The Capital Markets Authority has approved the de-listing of the National Bank of Kenya from the Nairobi Securities Exchange.
This follows the successful takeover of 100 per cent shareholding of NBK by KCB Group and NBK shareholders approval.
“Notice is hereby given on the de-listing of National Bank of Kenya from the Nairobi Securities Exchange with effect from November 25 2021,” read a statement from the Nairobi bourse.
The de-listing was approved and issued by the CMA pursuant to Regulation 22(4) C of the Capital Markets(Securities, Public Offers, Listing and Disclosures) Regulations 2022.
The Nairobi bourse called on all shareholders, investors, and the general public to take notice of the de-listing.
NBK's acquisition by KCB was made formal in September 2019 after approvals by the Central bank of Kenya and the CMA.

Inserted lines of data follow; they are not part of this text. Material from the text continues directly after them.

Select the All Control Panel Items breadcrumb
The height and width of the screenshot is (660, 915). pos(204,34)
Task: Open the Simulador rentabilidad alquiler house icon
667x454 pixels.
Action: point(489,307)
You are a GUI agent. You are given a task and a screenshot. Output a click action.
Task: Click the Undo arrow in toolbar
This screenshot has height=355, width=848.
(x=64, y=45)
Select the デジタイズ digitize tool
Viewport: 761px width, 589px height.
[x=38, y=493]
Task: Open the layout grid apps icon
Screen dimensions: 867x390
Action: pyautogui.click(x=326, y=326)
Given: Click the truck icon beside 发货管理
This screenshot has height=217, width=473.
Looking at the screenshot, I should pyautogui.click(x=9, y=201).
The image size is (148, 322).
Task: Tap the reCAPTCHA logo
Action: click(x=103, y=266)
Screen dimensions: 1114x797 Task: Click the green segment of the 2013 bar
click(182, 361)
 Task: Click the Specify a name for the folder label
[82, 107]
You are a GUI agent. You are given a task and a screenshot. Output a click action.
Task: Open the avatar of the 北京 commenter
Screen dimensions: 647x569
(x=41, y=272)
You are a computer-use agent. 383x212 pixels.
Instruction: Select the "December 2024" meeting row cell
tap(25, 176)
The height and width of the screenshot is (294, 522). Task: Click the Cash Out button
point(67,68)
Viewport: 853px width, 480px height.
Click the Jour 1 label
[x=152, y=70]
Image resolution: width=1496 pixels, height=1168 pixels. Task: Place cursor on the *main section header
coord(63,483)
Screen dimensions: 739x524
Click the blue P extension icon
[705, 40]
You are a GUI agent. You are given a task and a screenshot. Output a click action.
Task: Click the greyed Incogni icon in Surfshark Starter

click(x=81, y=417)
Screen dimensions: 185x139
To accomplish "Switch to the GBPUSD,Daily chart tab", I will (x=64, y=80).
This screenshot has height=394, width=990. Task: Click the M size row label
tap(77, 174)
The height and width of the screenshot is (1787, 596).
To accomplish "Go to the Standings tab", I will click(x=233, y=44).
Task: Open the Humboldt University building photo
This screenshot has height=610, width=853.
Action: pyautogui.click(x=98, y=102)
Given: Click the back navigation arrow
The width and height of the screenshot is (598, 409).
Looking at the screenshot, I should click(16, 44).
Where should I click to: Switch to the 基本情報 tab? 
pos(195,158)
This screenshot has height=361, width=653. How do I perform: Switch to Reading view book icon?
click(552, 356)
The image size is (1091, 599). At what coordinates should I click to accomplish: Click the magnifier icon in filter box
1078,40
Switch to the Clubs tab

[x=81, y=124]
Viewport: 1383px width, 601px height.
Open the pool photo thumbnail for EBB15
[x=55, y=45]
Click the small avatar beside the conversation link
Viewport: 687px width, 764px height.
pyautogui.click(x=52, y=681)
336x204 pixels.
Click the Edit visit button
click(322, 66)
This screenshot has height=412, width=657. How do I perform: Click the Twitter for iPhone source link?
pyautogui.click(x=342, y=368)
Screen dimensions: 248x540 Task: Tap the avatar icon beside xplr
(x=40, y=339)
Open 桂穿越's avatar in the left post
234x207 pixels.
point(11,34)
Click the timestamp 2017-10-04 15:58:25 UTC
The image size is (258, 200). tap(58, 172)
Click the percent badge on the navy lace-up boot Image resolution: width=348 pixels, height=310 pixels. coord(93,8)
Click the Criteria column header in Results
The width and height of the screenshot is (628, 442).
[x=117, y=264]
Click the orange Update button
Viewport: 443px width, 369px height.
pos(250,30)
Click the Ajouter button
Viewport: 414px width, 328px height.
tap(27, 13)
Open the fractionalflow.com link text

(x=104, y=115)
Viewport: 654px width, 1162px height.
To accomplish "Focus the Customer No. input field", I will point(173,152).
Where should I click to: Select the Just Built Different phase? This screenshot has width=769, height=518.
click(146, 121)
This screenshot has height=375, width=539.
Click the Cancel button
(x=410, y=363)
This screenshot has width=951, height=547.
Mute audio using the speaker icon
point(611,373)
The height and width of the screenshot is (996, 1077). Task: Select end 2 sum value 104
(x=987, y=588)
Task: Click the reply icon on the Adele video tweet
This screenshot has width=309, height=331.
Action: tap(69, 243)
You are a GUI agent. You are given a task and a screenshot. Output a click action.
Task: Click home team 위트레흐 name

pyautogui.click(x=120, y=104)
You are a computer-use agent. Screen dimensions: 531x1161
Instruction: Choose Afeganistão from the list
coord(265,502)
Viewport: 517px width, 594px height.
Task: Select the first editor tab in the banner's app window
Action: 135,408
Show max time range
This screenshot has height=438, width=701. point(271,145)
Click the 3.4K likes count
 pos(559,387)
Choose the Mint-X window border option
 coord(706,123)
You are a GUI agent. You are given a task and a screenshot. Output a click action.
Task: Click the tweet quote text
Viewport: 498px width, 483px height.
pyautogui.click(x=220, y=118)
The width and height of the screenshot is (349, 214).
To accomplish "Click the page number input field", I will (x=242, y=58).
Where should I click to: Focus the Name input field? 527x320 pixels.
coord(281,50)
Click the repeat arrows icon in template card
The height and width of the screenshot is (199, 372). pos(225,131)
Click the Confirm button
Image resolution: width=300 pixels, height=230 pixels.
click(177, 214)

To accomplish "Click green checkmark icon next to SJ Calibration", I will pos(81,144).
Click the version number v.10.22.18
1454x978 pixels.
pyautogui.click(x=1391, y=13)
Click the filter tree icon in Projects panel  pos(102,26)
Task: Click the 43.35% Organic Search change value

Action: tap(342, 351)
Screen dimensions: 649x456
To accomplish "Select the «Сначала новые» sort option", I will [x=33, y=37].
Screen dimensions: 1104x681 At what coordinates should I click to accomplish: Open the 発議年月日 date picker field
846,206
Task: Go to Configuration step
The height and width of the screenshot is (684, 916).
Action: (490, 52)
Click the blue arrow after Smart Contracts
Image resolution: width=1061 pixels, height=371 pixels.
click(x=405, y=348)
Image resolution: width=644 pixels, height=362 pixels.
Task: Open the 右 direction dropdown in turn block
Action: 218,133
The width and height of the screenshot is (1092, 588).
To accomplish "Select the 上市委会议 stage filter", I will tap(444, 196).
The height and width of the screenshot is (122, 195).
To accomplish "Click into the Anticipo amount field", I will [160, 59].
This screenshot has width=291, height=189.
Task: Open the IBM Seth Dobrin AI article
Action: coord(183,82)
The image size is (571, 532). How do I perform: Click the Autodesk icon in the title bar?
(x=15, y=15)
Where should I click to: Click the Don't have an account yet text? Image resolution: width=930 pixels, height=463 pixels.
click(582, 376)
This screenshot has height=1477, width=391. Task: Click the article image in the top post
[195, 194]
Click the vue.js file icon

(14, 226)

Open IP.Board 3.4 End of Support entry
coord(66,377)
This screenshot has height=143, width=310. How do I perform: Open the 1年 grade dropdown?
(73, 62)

After the acquisition, NBK shareholders who swapped their shares for those of KCB were able to freely trade the new stocks at the NSE.
The acquisition saw KCB become the largest lender in the region in terms of numbers as well as assets.
The bank owns banking subsidiaries in Uganda, Tanzania, Rwanda, Burundi and South Sudan.
KCB's investment in NBK has been paying back after the subsidiary posted a Sh1.1 billion net profit in the first nine months of 2021, a 1,126 per cent increase from Sh87 million in a similar period last year.
In the past, other companies that delisted from the NSE include Energy Company Kenol Kobil after a successful acquisition by Rubis Energies S.A.S. in August 2019.
The oil distributor was acquired at a cost of Sh36 billion.
Atlas Development and Support Services limited was also delisted from the NSE after it shut down its business and deregistered in the UK.
The company was suspended from trading at the Nairobi Securities Exchange in May 2017 after it failed to comply with the listing rules.